Kerry Martin Millan explores how online spaces can provide community and nurture confidence among creatives with disabilities

5 to 6 minute read

Writing - featuring laptop, phone, notebook, pen and coffee mug on table

Social media has become synonymous with human misery. According to Scientific American, lawsuits against Meta have suggested a correlation between teenagers’ image filtering and their developing eating disorders. Just plain social comparison, anyone?

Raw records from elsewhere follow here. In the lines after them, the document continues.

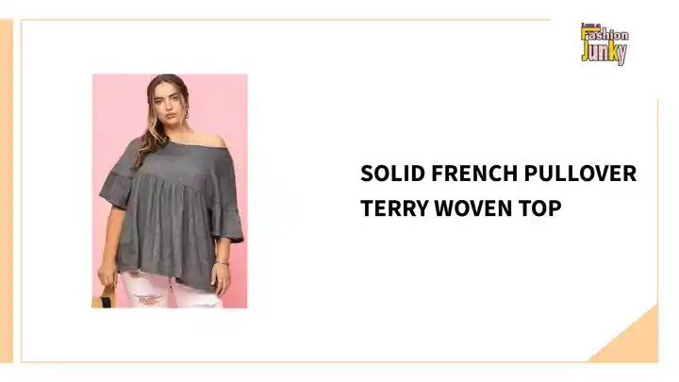The width and height of the screenshot is (679, 382).
Task: Click the word "Fashion" in the logo
Action: (x=605, y=34)
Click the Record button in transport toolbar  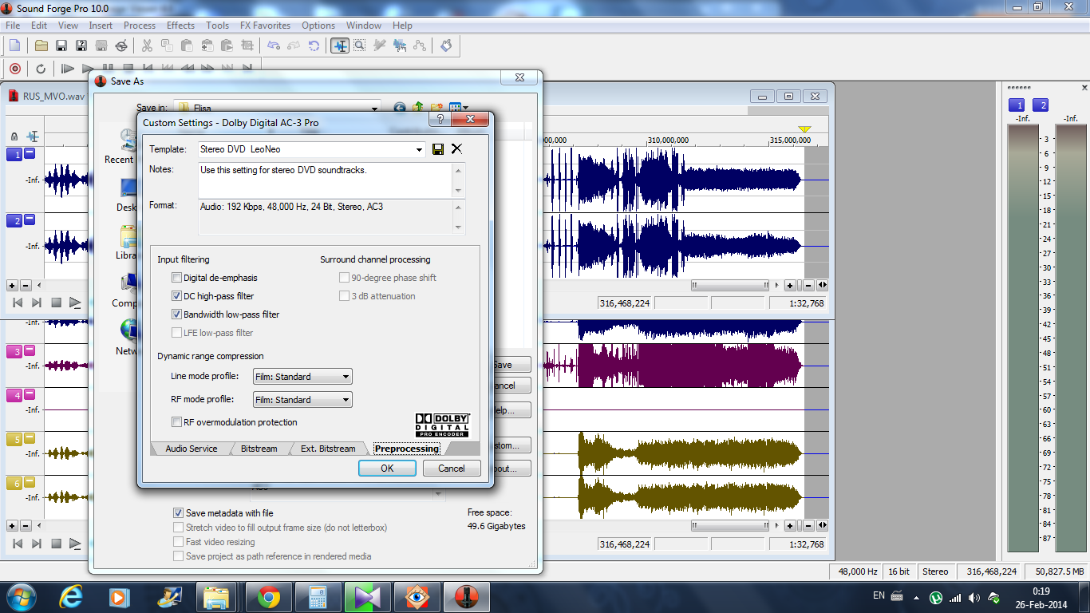[14, 69]
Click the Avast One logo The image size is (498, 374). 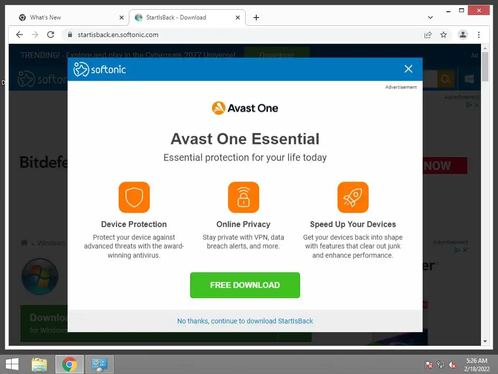point(245,108)
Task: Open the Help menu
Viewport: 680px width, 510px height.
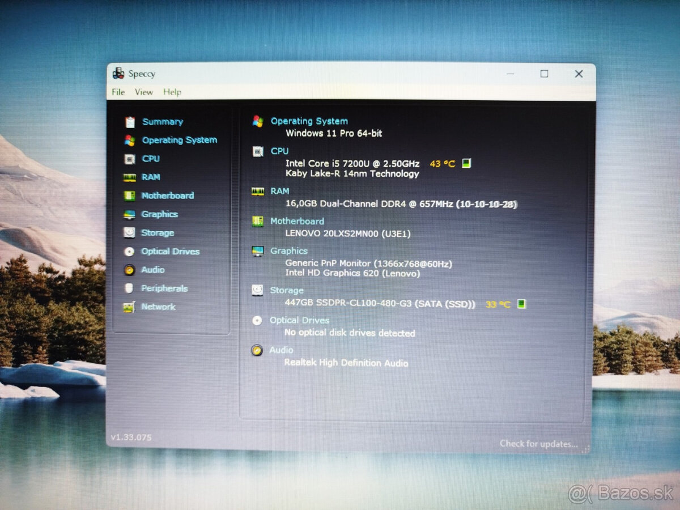Action: pos(172,92)
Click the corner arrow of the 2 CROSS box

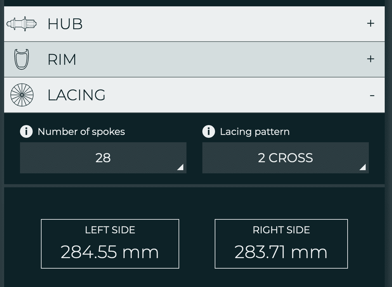363,167
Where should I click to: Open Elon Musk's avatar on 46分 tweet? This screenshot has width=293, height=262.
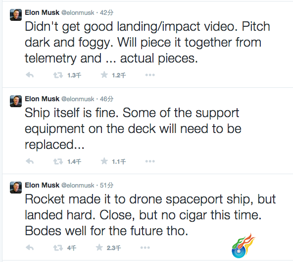pyautogui.click(x=16, y=101)
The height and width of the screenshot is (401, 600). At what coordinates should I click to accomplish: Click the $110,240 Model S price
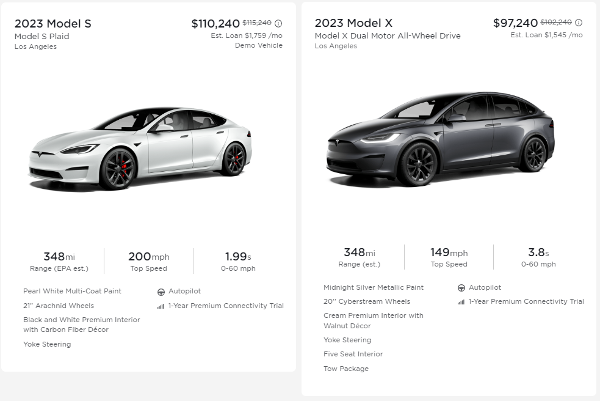tap(215, 24)
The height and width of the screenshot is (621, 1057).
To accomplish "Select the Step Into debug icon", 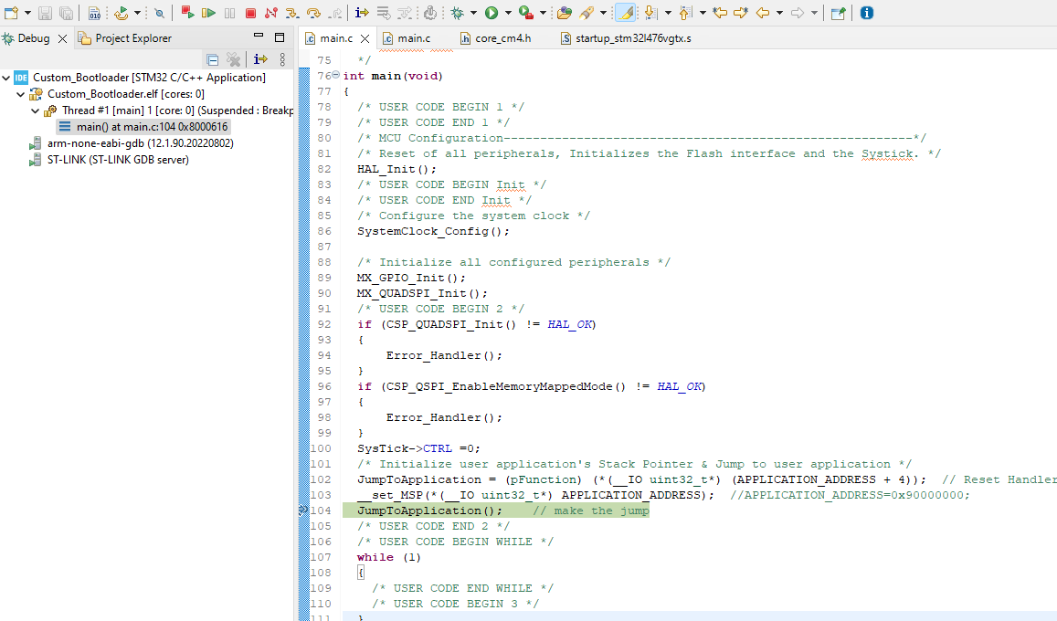I will tap(291, 13).
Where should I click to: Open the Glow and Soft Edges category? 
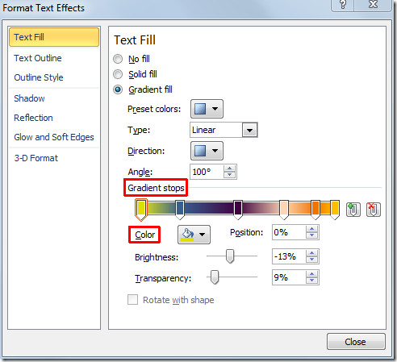click(x=54, y=137)
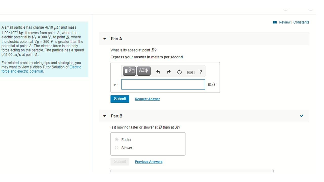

Despite this, the disability community seems to have coalesced as an online collective. It’s not because their presence is exempt from the woes of online scams, trolling or hate comments. Really, it’s what these sites enable among the disability community that makes the difference – advocacy, friendship, work connections and widening people’s understanding. Those usual persistent, pesky social media algorithms that promote rhetoric and vitriol don’t stand a chance.

While subtle, it seems that disability as normalcy is gaining traction on various social media platforms. Blogging and journalistic site, Medium, has never endorsed discrimination against disabled creatives, and Twitter and LinkedIn seem to be following suit. Both apps are filled with creatives from all walks of life, with less of the harrassment you find on the wider internet space. 

Back in March, as part of neurodiversity awareness week, ADHD Career Coach, Nikki Hardy AACC, made a post on the statement that ‘ADHD is a superpower’. Her post amassed a wealth of comments along similar lines, which I endorsed too. It totally depends on what you’re doing as to whether ADHD is a superpower; Twitter is filled with lamentations of neurodiverse writers who struggle with structure. As one anonymous poster puts it, ‘It’s hard when many separate themes seem to become one.’  

Welcoming spaces?

I’m part of a Facebook group in Australia, called ‘Deaf, disabled, neurodiverse and chronically ill writers’. The zeitgeist of Facebook groups like this one is slowly catching on. The difference between this kind of group and others is palpable. Once, I posted a humorous article on a different Facebook writer’s group for criticism. 

‘Wow, you truly are a wordsmith,’ read one comment. ‘Oh how nice,’ I thought. ‘Yes, words… so many words. Like it goes on and on…’ The ironic twist hit me like a ton of bricks. Wow, what sarcasm. I was mortified afterwards. I didn’t pick up a pen for a week. I got over it in good time but I won’t put myself through this again.

Other advocacy groups and disabled social media founders observe a similar trend. But Facebook groups for disabled creators can provide a more welcoming space – particularly for disabled women, as Alejandra Ospina observes.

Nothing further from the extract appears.